* **TASK STATEMENT**
For each line below that includes the word "option", make a copy.

---

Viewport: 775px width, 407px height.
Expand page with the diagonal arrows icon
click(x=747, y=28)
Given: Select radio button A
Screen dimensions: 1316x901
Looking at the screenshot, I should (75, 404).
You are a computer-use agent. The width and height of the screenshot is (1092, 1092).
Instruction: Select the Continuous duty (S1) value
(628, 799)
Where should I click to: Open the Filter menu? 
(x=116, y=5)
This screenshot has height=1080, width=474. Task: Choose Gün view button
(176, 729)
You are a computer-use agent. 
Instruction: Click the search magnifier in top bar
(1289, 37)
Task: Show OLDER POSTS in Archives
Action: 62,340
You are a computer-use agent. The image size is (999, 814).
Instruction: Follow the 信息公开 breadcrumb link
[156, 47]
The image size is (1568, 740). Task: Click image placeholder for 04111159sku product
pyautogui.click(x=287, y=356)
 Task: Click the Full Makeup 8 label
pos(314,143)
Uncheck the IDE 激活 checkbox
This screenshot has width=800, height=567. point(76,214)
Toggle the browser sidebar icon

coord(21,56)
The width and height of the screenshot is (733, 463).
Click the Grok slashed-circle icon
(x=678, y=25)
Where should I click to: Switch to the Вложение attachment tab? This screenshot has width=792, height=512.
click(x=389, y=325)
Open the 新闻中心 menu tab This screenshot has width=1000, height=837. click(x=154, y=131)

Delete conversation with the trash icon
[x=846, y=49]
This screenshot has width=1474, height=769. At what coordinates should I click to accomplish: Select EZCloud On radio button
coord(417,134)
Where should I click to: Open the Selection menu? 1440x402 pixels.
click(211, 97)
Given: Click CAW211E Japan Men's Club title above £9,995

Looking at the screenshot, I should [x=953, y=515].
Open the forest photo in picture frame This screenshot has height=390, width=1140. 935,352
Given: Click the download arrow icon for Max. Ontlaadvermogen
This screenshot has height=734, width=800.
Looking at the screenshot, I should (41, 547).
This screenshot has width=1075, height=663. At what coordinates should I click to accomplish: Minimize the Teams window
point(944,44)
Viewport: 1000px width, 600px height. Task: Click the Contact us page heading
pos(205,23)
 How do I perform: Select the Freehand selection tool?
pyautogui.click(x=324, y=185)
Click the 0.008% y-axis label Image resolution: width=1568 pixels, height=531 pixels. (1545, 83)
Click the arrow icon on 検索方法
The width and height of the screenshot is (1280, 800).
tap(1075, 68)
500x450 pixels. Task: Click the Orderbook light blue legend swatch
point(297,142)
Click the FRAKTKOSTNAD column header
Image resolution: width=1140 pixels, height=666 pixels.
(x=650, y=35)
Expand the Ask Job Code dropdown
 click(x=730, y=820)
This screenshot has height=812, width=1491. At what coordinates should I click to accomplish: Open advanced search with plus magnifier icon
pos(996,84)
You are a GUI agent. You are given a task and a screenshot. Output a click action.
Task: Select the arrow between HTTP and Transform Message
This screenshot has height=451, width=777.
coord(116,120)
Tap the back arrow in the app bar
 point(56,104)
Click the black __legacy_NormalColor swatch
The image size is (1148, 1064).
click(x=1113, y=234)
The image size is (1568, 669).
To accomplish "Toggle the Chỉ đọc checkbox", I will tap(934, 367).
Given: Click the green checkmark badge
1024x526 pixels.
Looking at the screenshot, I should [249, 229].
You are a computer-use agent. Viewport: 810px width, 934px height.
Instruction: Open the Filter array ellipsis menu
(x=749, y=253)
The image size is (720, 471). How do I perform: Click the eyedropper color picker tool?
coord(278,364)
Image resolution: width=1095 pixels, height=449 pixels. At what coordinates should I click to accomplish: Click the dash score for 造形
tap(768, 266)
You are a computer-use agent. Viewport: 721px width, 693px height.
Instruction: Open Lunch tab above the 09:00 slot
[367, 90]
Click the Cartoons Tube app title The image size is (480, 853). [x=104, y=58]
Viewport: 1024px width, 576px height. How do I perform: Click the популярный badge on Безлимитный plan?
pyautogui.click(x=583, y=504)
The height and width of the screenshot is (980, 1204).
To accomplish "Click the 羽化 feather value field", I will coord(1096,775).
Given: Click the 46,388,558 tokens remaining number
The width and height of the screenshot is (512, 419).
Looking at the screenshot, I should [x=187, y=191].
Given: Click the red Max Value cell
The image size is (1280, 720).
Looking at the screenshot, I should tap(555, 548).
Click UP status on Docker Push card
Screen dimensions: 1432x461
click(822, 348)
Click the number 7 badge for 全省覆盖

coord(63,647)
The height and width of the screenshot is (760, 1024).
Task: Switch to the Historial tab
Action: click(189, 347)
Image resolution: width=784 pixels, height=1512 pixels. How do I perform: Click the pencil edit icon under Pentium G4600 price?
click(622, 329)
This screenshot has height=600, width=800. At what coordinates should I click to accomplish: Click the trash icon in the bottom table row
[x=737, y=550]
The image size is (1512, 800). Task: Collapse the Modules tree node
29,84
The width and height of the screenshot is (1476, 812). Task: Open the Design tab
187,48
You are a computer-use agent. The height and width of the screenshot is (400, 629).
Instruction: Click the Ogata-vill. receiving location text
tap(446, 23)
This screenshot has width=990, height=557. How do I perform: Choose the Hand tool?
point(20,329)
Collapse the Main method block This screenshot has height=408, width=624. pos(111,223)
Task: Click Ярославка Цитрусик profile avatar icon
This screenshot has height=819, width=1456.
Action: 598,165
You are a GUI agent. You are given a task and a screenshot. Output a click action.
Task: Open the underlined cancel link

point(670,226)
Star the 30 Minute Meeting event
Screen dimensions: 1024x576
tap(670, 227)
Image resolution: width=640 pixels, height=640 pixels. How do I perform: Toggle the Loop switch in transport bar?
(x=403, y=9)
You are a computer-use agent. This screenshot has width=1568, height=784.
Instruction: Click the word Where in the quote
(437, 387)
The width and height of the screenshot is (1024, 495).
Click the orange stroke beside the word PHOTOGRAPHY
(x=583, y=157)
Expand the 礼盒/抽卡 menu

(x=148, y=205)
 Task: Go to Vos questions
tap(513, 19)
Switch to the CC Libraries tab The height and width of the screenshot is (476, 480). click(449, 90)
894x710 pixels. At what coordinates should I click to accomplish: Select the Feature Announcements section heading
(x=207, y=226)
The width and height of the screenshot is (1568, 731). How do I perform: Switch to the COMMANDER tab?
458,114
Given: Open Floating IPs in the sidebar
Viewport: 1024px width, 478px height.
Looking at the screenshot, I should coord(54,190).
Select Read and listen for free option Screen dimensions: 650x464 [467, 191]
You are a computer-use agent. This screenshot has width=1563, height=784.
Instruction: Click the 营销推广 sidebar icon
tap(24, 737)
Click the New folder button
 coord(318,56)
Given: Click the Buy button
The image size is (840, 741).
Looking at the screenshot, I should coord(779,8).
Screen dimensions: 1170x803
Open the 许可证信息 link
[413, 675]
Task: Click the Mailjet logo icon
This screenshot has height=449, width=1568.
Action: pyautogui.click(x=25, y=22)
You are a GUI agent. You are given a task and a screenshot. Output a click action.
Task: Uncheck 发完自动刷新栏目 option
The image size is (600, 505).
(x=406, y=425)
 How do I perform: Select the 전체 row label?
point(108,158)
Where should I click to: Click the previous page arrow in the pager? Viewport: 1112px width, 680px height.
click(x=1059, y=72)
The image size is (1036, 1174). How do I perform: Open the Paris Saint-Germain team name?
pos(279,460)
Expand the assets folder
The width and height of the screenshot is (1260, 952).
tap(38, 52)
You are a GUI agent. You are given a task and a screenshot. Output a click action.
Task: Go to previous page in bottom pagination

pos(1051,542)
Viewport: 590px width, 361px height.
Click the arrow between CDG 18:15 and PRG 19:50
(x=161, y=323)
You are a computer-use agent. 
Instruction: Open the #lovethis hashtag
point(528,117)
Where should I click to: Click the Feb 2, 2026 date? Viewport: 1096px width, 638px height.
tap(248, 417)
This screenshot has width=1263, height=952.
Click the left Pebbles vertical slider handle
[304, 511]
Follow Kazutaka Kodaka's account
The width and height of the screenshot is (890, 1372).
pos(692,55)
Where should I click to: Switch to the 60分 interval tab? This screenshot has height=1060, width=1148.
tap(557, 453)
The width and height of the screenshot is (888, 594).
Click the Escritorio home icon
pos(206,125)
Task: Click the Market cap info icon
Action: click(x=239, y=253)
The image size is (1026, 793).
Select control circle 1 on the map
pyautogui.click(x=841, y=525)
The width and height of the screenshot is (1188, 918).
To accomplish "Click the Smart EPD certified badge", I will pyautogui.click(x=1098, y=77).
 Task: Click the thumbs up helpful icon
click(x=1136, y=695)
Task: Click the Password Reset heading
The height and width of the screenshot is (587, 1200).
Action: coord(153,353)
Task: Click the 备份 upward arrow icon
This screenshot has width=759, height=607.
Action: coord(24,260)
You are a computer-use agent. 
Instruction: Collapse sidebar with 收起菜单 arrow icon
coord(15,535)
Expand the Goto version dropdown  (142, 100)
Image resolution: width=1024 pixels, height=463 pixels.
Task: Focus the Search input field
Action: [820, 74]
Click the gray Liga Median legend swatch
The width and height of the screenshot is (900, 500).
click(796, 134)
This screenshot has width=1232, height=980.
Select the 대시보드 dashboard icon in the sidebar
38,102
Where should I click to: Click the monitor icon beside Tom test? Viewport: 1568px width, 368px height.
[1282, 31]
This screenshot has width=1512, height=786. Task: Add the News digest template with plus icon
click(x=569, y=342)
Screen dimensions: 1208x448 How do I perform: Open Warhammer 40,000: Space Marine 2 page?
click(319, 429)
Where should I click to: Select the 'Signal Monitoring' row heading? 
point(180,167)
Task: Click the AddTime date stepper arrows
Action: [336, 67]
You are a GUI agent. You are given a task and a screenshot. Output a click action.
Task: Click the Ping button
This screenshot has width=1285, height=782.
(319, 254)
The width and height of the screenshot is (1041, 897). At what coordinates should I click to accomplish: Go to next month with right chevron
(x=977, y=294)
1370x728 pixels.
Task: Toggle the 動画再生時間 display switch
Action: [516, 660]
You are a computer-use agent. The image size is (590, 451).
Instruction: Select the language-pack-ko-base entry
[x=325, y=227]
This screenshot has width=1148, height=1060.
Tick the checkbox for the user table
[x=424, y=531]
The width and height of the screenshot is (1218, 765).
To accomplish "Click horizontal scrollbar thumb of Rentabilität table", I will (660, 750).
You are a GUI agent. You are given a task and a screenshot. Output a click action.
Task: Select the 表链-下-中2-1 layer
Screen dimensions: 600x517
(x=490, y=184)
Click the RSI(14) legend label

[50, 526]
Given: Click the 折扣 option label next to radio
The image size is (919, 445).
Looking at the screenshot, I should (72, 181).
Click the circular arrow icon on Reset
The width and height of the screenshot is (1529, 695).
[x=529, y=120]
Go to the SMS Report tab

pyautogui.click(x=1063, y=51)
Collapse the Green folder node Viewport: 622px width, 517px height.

---

* **EXERCISE ANSWER**
Select Read and listen for free option Screen dimensions: 650x464 [467, 191]
Task: Uncheck 发完自动刷新栏目 option
Given: Click the 折扣 option label next to radio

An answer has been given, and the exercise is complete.